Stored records
────

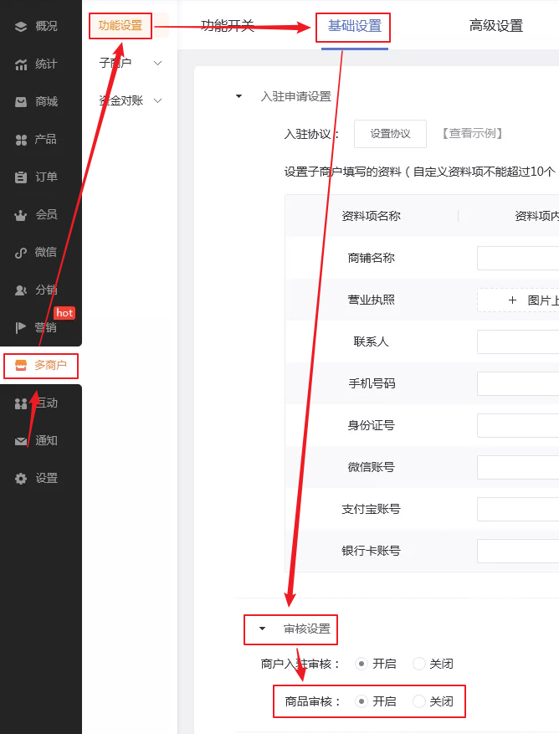Switch to the 功能开关 tab
The width and height of the screenshot is (559, 734).
coord(228,26)
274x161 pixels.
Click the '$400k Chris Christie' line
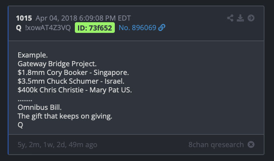point(74,90)
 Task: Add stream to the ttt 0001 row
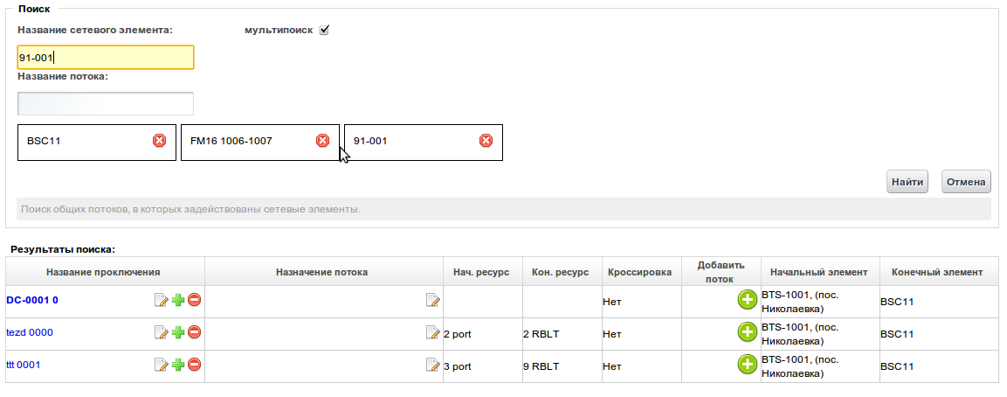click(747, 365)
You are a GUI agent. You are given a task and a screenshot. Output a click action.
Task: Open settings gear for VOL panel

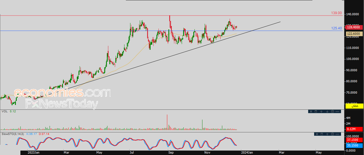(332, 111)
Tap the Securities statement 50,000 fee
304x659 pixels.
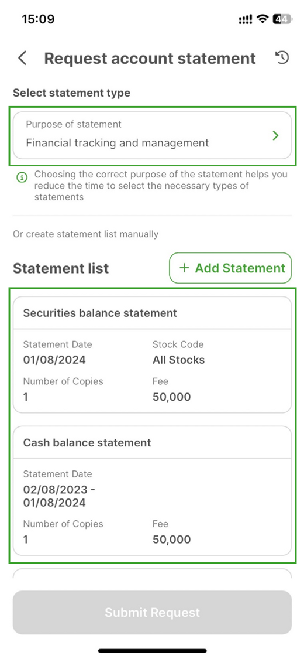click(171, 397)
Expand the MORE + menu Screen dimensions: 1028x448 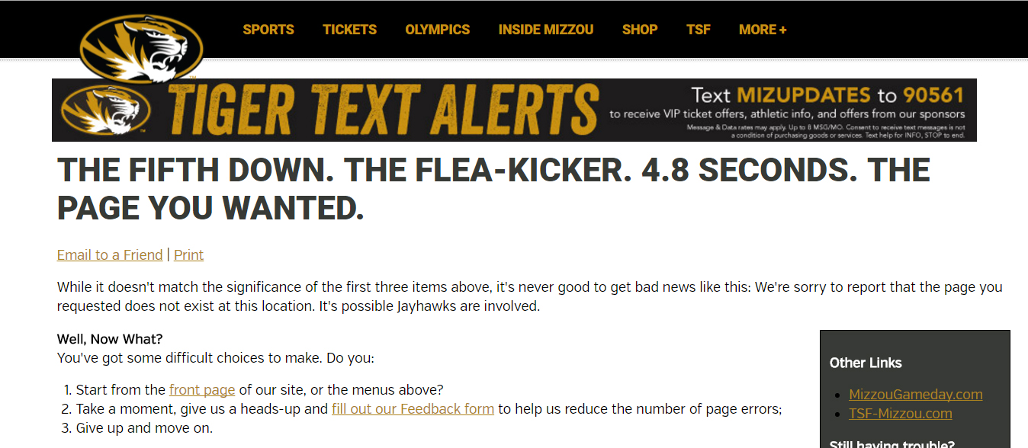tap(763, 30)
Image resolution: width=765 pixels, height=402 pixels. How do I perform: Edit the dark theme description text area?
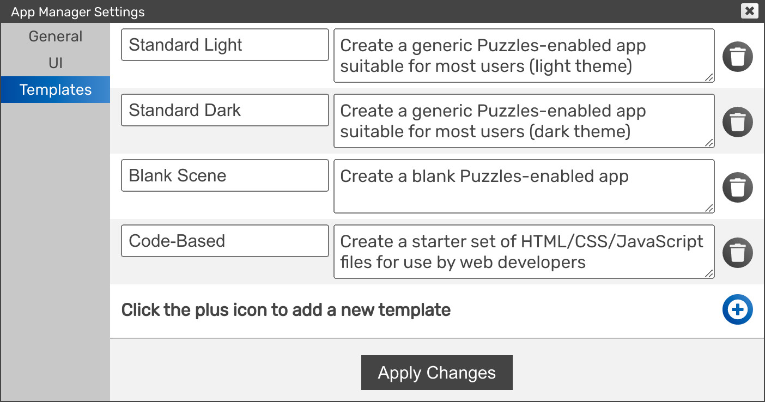(x=524, y=121)
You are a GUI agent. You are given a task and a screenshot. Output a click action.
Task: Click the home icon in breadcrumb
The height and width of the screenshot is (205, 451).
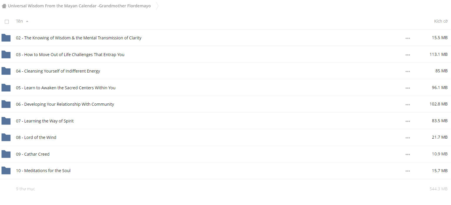point(4,6)
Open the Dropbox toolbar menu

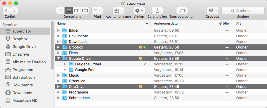click(213, 11)
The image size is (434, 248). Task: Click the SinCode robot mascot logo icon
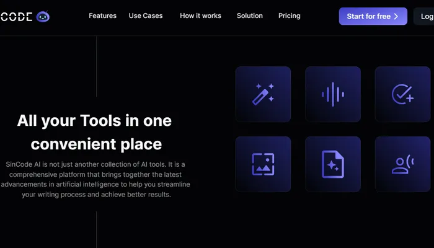tap(43, 16)
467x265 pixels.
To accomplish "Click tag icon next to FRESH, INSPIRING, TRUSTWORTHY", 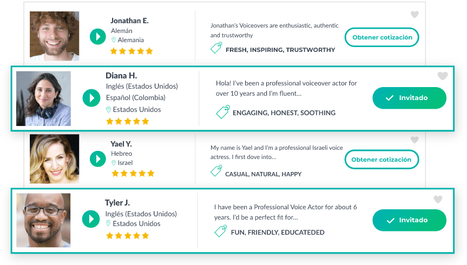I will point(216,49).
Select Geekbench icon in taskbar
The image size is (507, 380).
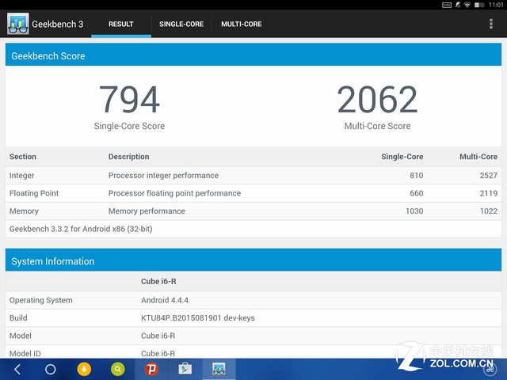tap(219, 369)
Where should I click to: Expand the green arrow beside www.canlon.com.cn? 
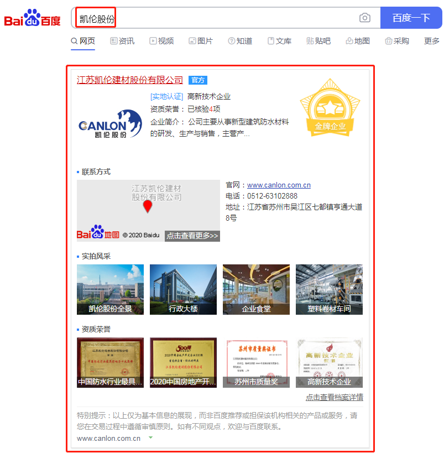(x=150, y=438)
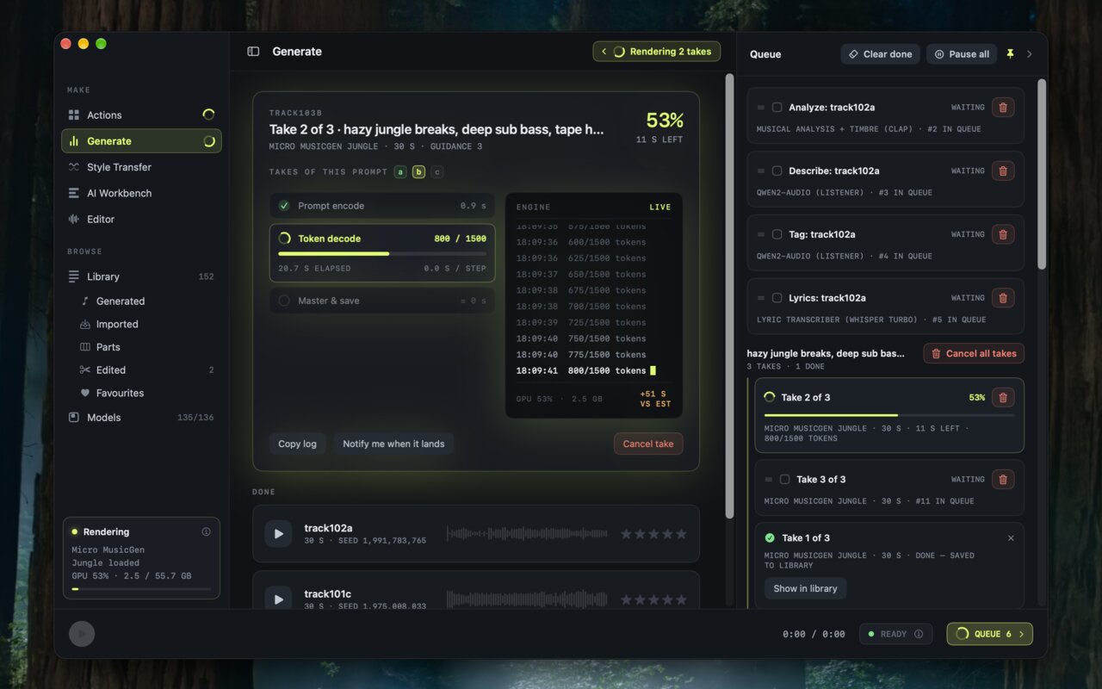Delete the Take 3 of 3 job
The width and height of the screenshot is (1102, 689).
pyautogui.click(x=1003, y=480)

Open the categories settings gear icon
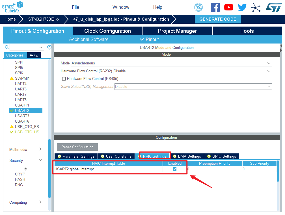49,47
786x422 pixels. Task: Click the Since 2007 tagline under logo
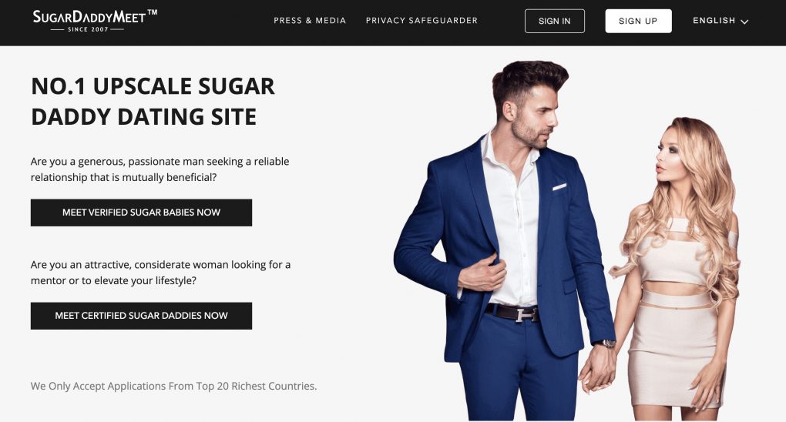pyautogui.click(x=88, y=29)
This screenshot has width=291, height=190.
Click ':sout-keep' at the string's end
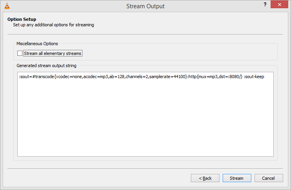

────

**Work task:** Reproduce exactly the part of the records above that begins at the line holding "Open the categories settings gear icon" and ends at the final line, both included, leaving out the pictures.

**Solution:**
Open the categories settings gear icon
49,47
786x422 pixels. Task: Click the Since 2007 tagline under logo
pyautogui.click(x=88, y=29)
This screenshot has width=291, height=190.
Click ':sout-keep' at the string's end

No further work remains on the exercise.